Our team works closely with our clients’ in-house counsel and HR professionals to:
- perform due-diligence checks on prospective employees to determine whether they are bound by restrictive covenants or non-compete agreements with former employers
- determine if candidates possess trade secrets from their previous employers that might preclude their hiring and develop strategies to contain the improper use of confidential information
- ensure that new hires sign appropriate restrictive covenants, non-compete agreements, intellectual property assignment agreements and/or confidentiality agreements controlling post-employment restrictions and obligations
- educate new employees about how to protect confidential information and trade secrets
Our attorneys regularly assist multi-state organizations with voluntary and involuntary severance plans and arrangements, early retirement offers and other employment reorganization projects. We understand the federal and state-specific considerations, such as the various WARN Act and age discrimination requirements. Our attorneys often assist in preparing communication materials to deliver the relevant information clearly with due consideration to employee concerns. We also maintain the most current waiver and release agreements to keep up with ever changing state discrimination laws.

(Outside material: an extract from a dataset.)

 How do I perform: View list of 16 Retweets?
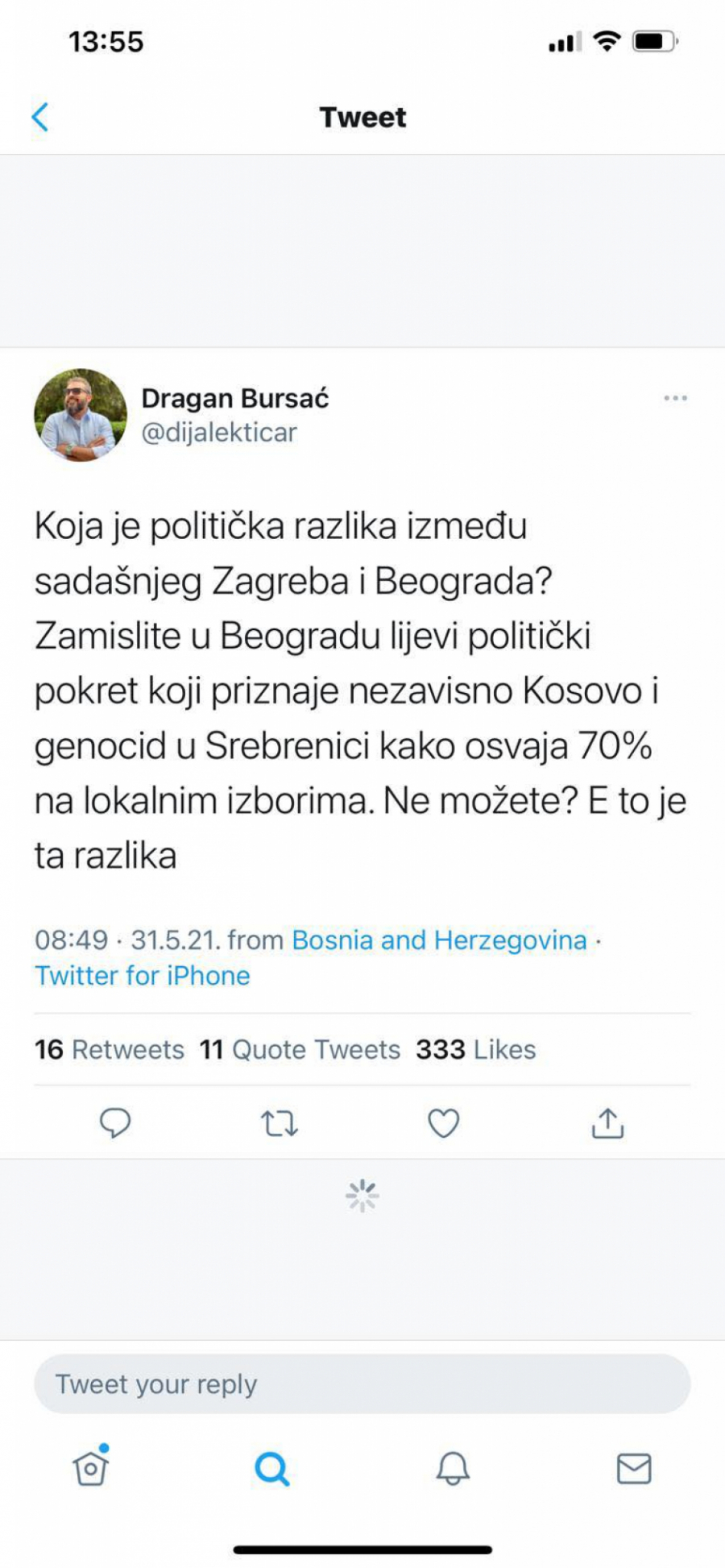[108, 1049]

Seyfarth has many years of experience in the design, operation, and fiduciary issues associated with all types of defined contribution plans, including 403(b) plans. We understand that 403(b) plans have become the driving tool for providing retirement income to employees. Moreover, our team’s wide-ranging experience with 403(b) plans stands out among its competitors. The following list highlights some of the key areas of our expertise with 403(b) plans:
Plan design can greatly impact a company’s budget, compliance risk, and business practices. We work with our healthcare clients in the design and implementation of plan features constructed to:
- reduce administrative burdens and costs
- coordinate with other existing or terminating retirement arrangements
- increase participation and contribution rates
- address non-discrimination testing risks
- comply with new legislative and regulatory requirements, including the Pension Protection Act of 2006, the HEART Act and recent Code Section 415 regulations
Our attorneys strive to find ways to either consolidate annuity contract vendors by moving plan assets, or alternatively utilize the “orphan contract rule” (i.e., treat certain annuity contracts as outside the 403(b) plan beginning on January 1, 2009) which the DOL made available under FAB 2009-02.
We have assisted many hospital systems in addressing 403(b) issues arising from merger, acquisition, divestiture, and other corporate transactions. This type of work may include plan mergers, terminations and spin-offs.

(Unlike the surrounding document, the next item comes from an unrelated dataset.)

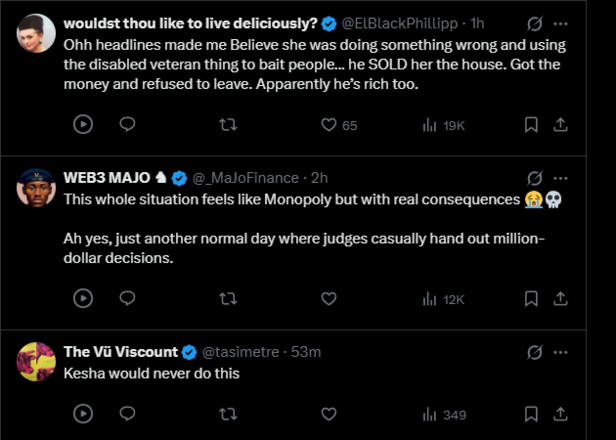This screenshot has height=440, width=616.
Task: Share the ElBlackPhillipp tweet
Action: point(562,125)
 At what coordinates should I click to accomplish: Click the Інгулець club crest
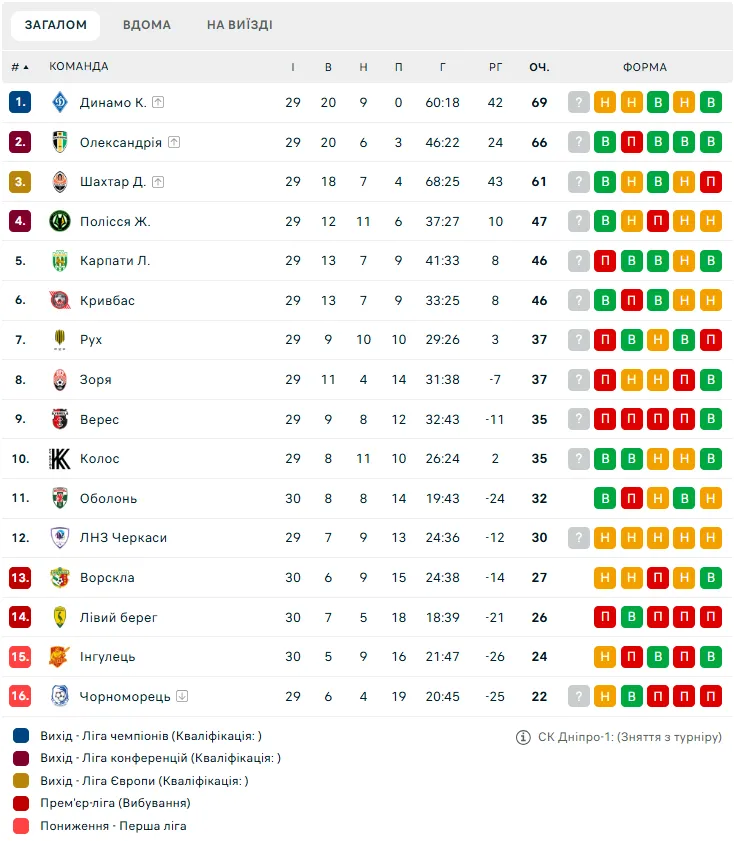pos(60,656)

We have assisted many tax-exempt organizations in utilizing the new provision available under the final 403(b) regulations which permit an organization to finally terminate an inactive 403(b) plan.
We also have assisted clients in the design and implementation of informative participant communication programs for their 403(b) plans with more “user friendly” disclosures and processes. This helps streamline delivery and reduce confusion among participants.
Mistakes happen, and we have extensive experience in making self-corrections or corrective filings under the IRS and DOL correction programs.